▸ **Given problem**: Reproduce every item below word for word, keeping them in the same order.

== Exercise inputs

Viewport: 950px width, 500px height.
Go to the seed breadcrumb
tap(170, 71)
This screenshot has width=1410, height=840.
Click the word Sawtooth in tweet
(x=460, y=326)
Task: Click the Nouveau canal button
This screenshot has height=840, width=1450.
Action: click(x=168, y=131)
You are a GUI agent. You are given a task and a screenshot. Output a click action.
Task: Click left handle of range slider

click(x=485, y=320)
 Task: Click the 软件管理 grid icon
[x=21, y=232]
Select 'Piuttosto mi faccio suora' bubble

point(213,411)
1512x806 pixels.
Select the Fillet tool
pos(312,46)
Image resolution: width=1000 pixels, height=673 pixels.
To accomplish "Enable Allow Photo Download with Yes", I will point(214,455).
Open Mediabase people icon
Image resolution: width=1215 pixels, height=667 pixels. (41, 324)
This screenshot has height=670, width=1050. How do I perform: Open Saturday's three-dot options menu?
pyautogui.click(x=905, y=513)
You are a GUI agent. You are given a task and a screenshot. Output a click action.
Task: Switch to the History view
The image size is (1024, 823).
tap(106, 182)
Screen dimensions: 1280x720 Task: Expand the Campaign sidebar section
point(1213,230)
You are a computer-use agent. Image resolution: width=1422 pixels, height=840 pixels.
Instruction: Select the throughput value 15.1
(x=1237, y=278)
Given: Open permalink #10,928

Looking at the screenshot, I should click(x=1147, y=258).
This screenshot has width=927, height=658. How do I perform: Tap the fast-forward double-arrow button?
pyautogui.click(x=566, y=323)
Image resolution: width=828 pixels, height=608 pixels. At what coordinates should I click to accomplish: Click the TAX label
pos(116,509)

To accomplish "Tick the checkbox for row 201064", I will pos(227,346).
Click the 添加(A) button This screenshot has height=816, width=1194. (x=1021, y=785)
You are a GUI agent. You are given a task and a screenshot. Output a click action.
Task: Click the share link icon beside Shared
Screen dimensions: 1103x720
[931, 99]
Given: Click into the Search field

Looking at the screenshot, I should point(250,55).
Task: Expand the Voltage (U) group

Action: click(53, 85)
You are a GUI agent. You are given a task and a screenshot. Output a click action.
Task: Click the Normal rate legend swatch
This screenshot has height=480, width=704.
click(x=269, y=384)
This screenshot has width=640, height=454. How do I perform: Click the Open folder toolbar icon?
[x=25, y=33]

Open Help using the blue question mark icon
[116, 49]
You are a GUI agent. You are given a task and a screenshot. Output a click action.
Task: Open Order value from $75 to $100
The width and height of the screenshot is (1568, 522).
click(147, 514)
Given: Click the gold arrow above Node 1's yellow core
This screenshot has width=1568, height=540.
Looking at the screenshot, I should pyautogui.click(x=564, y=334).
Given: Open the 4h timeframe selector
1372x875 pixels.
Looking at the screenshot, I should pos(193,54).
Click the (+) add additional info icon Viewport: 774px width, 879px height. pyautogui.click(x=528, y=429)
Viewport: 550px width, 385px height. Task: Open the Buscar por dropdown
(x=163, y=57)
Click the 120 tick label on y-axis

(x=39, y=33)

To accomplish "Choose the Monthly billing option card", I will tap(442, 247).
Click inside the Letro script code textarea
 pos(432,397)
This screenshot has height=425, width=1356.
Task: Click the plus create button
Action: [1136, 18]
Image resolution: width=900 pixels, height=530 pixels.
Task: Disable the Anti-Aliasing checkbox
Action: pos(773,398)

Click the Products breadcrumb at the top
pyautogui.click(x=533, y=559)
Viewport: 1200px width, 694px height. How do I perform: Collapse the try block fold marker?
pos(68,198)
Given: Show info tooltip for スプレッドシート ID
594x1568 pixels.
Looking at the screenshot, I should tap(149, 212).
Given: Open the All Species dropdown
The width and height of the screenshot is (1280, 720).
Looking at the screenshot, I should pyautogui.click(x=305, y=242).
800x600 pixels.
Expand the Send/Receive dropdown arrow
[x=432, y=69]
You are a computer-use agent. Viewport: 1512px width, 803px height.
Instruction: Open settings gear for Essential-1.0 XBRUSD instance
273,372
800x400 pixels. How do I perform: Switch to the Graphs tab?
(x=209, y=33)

====

▸ **Result of the task**:
Viewport: 950px width, 500px height.
Go to the seed breadcrumb
tap(170, 71)
This screenshot has width=1410, height=840.
Click the word Sawtooth in tweet
(x=460, y=326)
Task: Click the Nouveau canal button
This screenshot has height=840, width=1450.
Action: click(x=168, y=131)
You are a GUI agent. You are given a task and a screenshot. Output a click action.
Task: Click left handle of range slider

click(x=485, y=320)
 Task: Click the 软件管理 grid icon
[x=21, y=232]
Select 'Piuttosto mi faccio suora' bubble

point(213,411)
1512x806 pixels.
Select the Fillet tool
pos(312,46)
Image resolution: width=1000 pixels, height=673 pixels.
To accomplish "Enable Allow Photo Download with Yes", I will point(214,455).
Open Mediabase people icon
Image resolution: width=1215 pixels, height=667 pixels. (41, 324)
This screenshot has height=670, width=1050. How do I perform: Open Saturday's three-dot options menu?
pyautogui.click(x=905, y=513)
You are a GUI agent. You are given a task and a screenshot. Output a click action.
Task: Switch to the History view
The image size is (1024, 823).
tap(106, 182)
Screen dimensions: 1280x720 Task: Expand the Campaign sidebar section
point(1213,230)
You are a computer-use agent. Image resolution: width=1422 pixels, height=840 pixels.
Instruction: Select the throughput value 15.1
(x=1237, y=278)
Given: Open permalink #10,928

Looking at the screenshot, I should click(x=1147, y=258).
This screenshot has width=927, height=658. How do I perform: Tap the fast-forward double-arrow button?
pyautogui.click(x=566, y=323)
Image resolution: width=828 pixels, height=608 pixels. At what coordinates should I click to accomplish: Click the TAX label
pos(116,509)

To accomplish "Tick the checkbox for row 201064", I will pos(227,346).
Click the 添加(A) button This screenshot has height=816, width=1194. (x=1021, y=785)
You are a GUI agent. You are given a task and a screenshot. Output a click action.
Task: Click the share link icon beside Shared
Screen dimensions: 1103x720
[931, 99]
Given: Click into the Search field

Looking at the screenshot, I should point(250,55).
Task: Expand the Voltage (U) group

Action: click(53, 85)
You are a GUI agent. You are given a task and a screenshot. Output a click action.
Task: Click the Normal rate legend swatch
This screenshot has height=480, width=704.
click(x=269, y=384)
This screenshot has width=640, height=454. How do I perform: Click the Open folder toolbar icon?
[x=25, y=33]

Open Help using the blue question mark icon
[116, 49]
You are a GUI agent. You are given a task and a screenshot. Output a click action.
Task: Open Order value from $75 to $100
The width and height of the screenshot is (1568, 522).
click(147, 514)
Given: Click the gold arrow above Node 1's yellow core
This screenshot has width=1568, height=540.
Looking at the screenshot, I should pyautogui.click(x=564, y=334).
Given: Open the 4h timeframe selector
1372x875 pixels.
Looking at the screenshot, I should pos(193,54).
Click the (+) add additional info icon Viewport: 774px width, 879px height. pyautogui.click(x=528, y=429)
Viewport: 550px width, 385px height. Task: Open the Buscar por dropdown
(x=163, y=57)
Click the 120 tick label on y-axis

(x=39, y=33)

To accomplish "Choose the Monthly billing option card", I will tap(442, 247).
Click inside the Letro script code textarea
 pos(432,397)
This screenshot has height=425, width=1356.
Task: Click the plus create button
Action: [1136, 18]
Image resolution: width=900 pixels, height=530 pixels.
Task: Disable the Anti-Aliasing checkbox
Action: pos(773,398)

Click the Products breadcrumb at the top
pyautogui.click(x=533, y=559)
Viewport: 1200px width, 694px height. How do I perform: Collapse the try block fold marker?
pos(68,198)
Given: Show info tooltip for スプレッドシート ID
594x1568 pixels.
Looking at the screenshot, I should tap(149, 212).
Given: Open the All Species dropdown
The width and height of the screenshot is (1280, 720).
Looking at the screenshot, I should pyautogui.click(x=305, y=242).
800x600 pixels.
Expand the Send/Receive dropdown arrow
[x=432, y=69]
You are a computer-use agent. Viewport: 1512px width, 803px height.
Instruction: Open settings gear for Essential-1.0 XBRUSD instance
273,372
800x400 pixels. How do I perform: Switch to the Graphs tab?
(x=209, y=33)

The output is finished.